Gronk joins forces with the organization to appeal sports governing bodies to change their stance on CBD.

“I’m here to appeal to the sports governing bodies to update their positions on CBD (so it can be) used by all players. … For the first time in a decade, I’m pain-free.”

During his press conference, Gronk shared his story and explained his reasons to leave the game.

“I needed to recover. I was not in a good place. Football was bringing me down. And I didn’t like it. And I was losing that joy in life. Like, the joy. I’m sorry right now, but, aw, dang, let me …” Gronkowski said, fighting through tears. “But … I really was. And I was fighting through it. And I knew what I signed up for and I knew what I was fighting through, and I knew I just had to fix myself.”

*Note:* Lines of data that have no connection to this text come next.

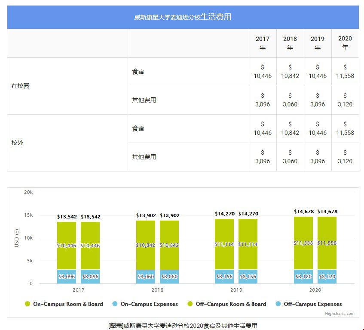The height and width of the screenshot is (330, 364).
Task: Click the 2019 x-axis label
Action: [x=236, y=290]
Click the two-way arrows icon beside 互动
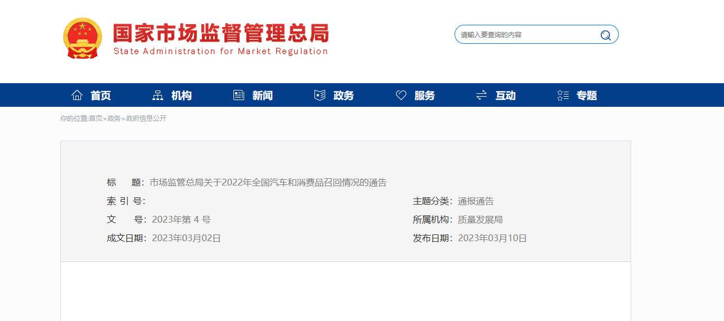 click(482, 96)
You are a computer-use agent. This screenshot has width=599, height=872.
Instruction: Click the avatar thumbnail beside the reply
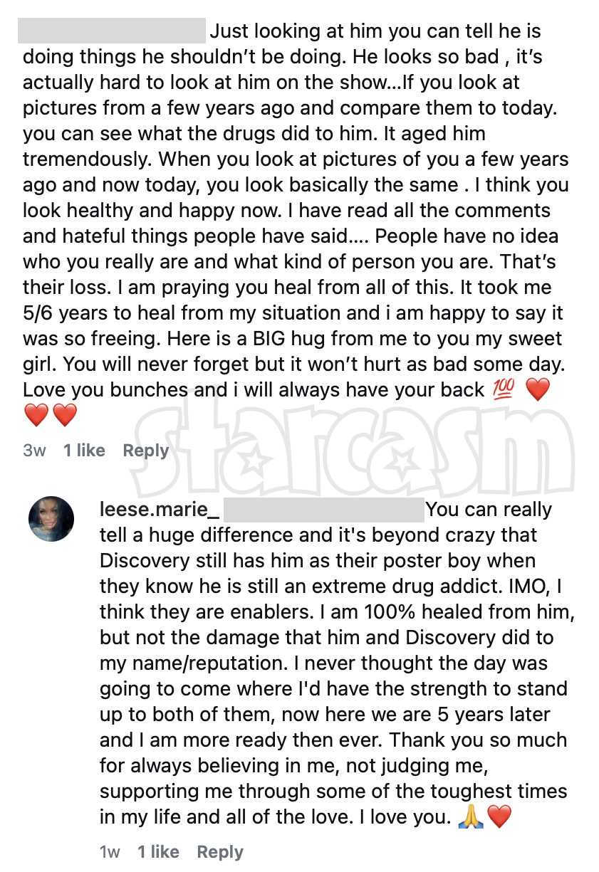coord(51,519)
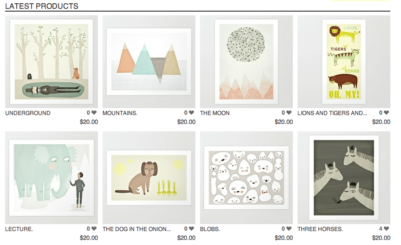This screenshot has width=401, height=245.
Task: Open the Mountains artwork thumbnail
Action: (149, 62)
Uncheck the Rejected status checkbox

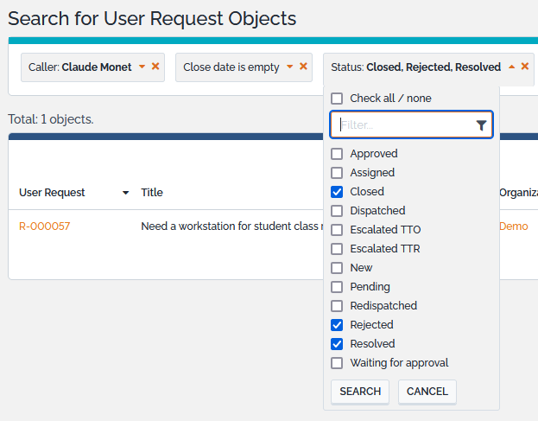click(x=337, y=325)
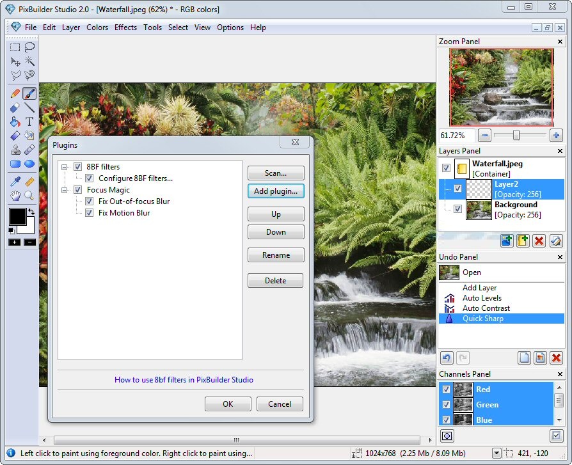
Task: Collapse the Focus Magic tree node
Action: click(65, 190)
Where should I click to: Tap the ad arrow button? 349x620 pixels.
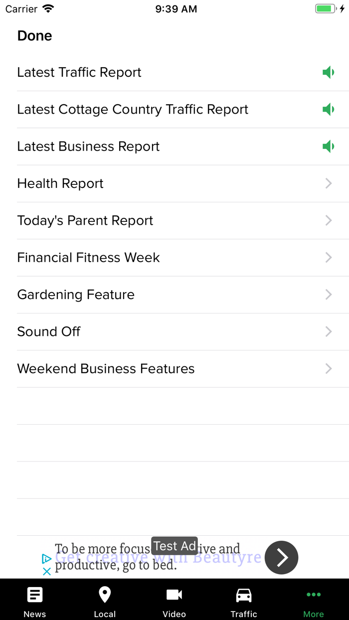[281, 558]
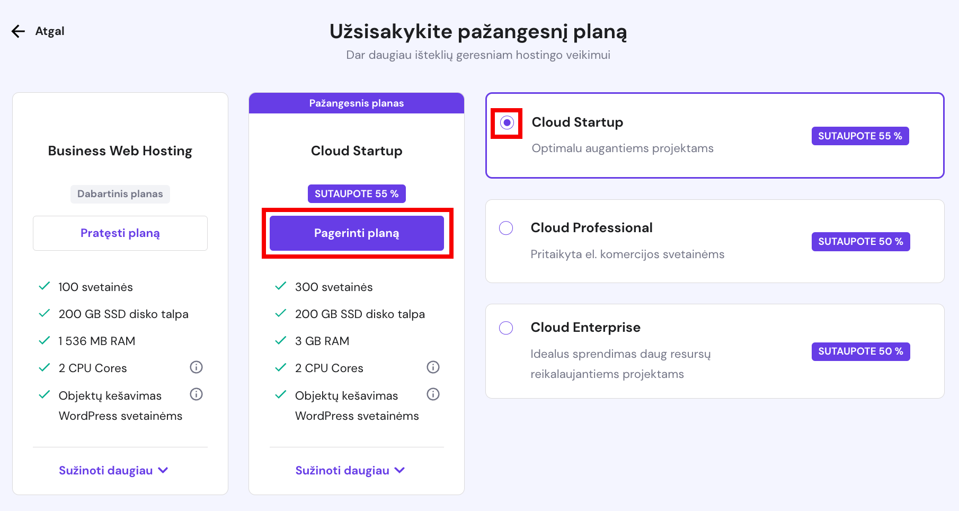This screenshot has height=511, width=959.
Task: Click the Atgal link
Action: click(49, 31)
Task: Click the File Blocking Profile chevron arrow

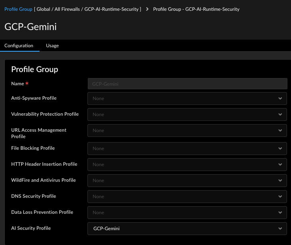Action: point(280,149)
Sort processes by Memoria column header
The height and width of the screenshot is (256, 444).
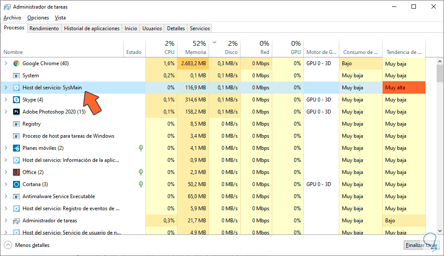(193, 47)
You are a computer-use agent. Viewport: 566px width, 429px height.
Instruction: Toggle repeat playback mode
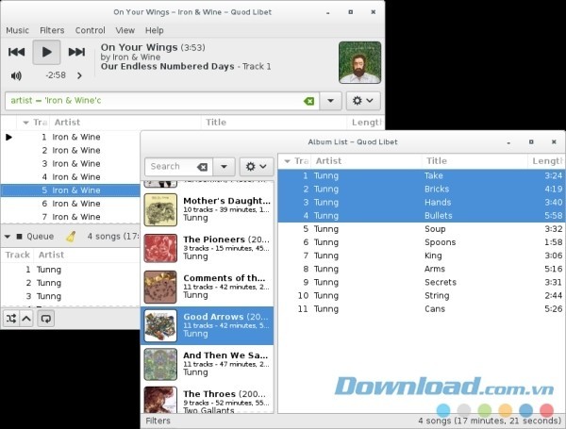coord(45,319)
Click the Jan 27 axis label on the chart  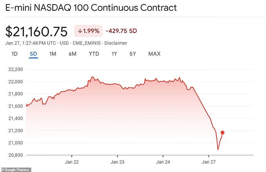pos(208,162)
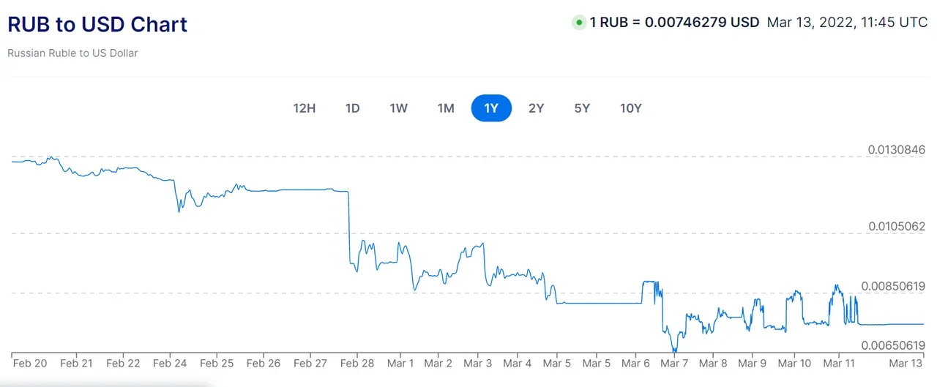Choose the 10Y chart range
937x387 pixels.
click(630, 108)
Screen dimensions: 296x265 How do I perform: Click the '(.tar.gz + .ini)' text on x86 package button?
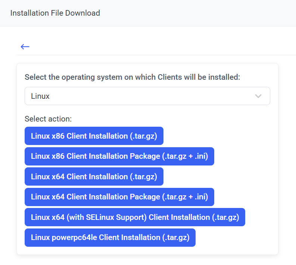(185, 156)
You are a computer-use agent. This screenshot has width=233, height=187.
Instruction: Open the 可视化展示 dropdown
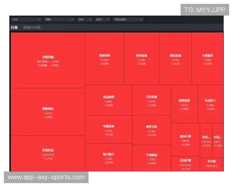[127, 19]
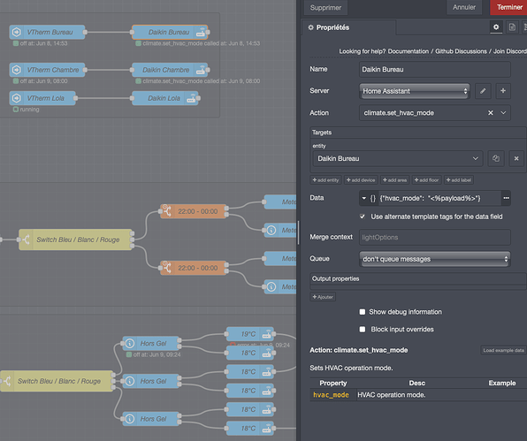The height and width of the screenshot is (441, 527).
Task: Enable Show debug information
Action: click(363, 312)
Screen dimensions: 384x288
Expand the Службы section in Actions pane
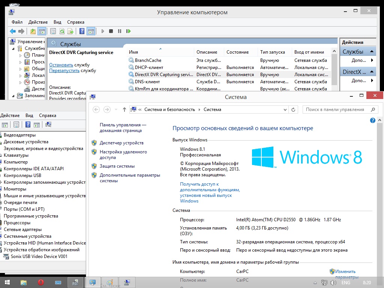pyautogui.click(x=372, y=52)
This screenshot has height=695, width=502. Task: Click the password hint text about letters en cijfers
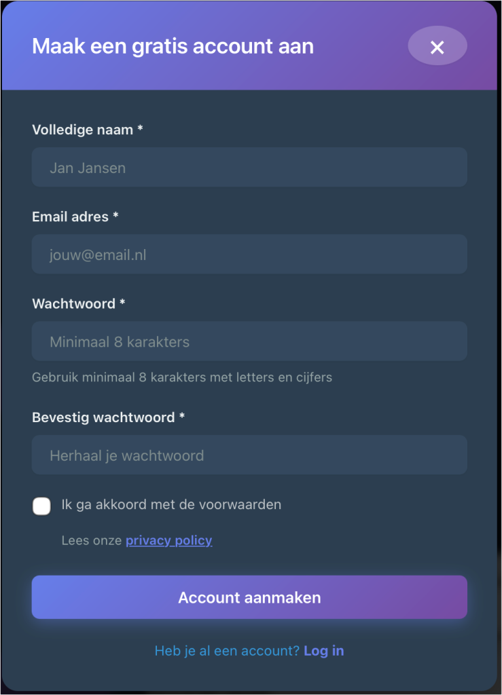point(182,377)
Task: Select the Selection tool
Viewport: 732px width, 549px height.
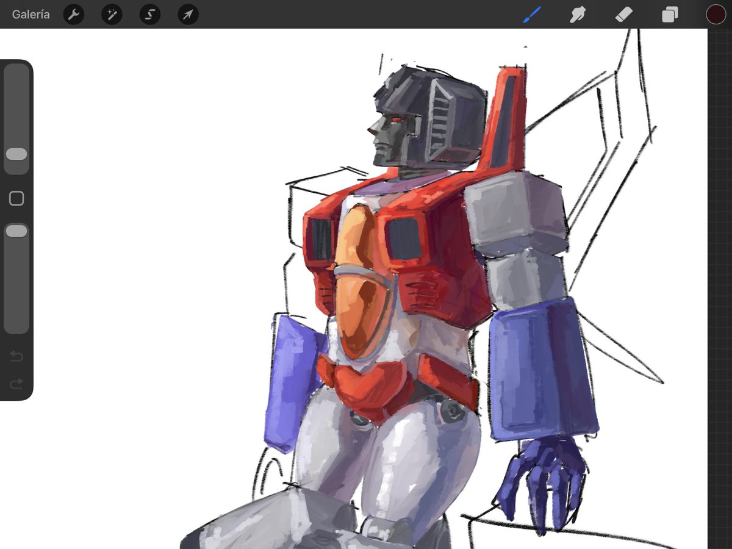Action: point(149,14)
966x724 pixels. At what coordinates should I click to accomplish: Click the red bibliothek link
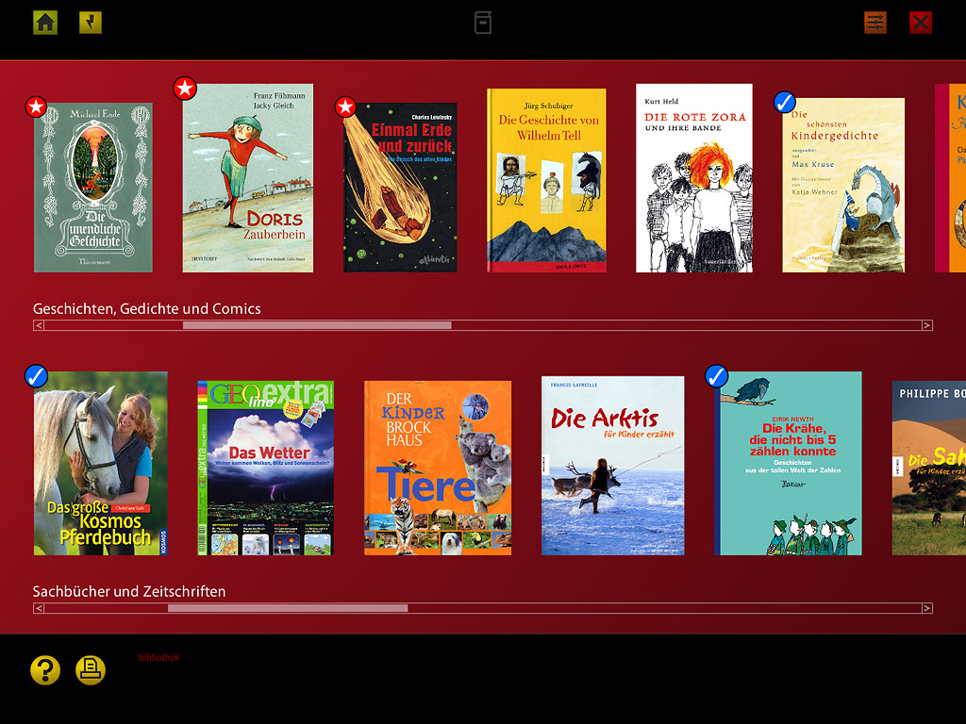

“I needed to walk away, because I needed to do what was best for myself at that moment,” he said. “I truly needed to be selfish in my life for once and walk away.”

It was a big decision, but there was no other way out.

“In the Super Bowl, a couple of minutes into the second quarter, I caught a pass on the left side, cut over, and the linebacker took me right out, right here in my quad. I flipped in the air, and I knew my quad was done. But, I knew it right there and then, I was like, ‘Last game. Super Bowl game. Just give it all you have.’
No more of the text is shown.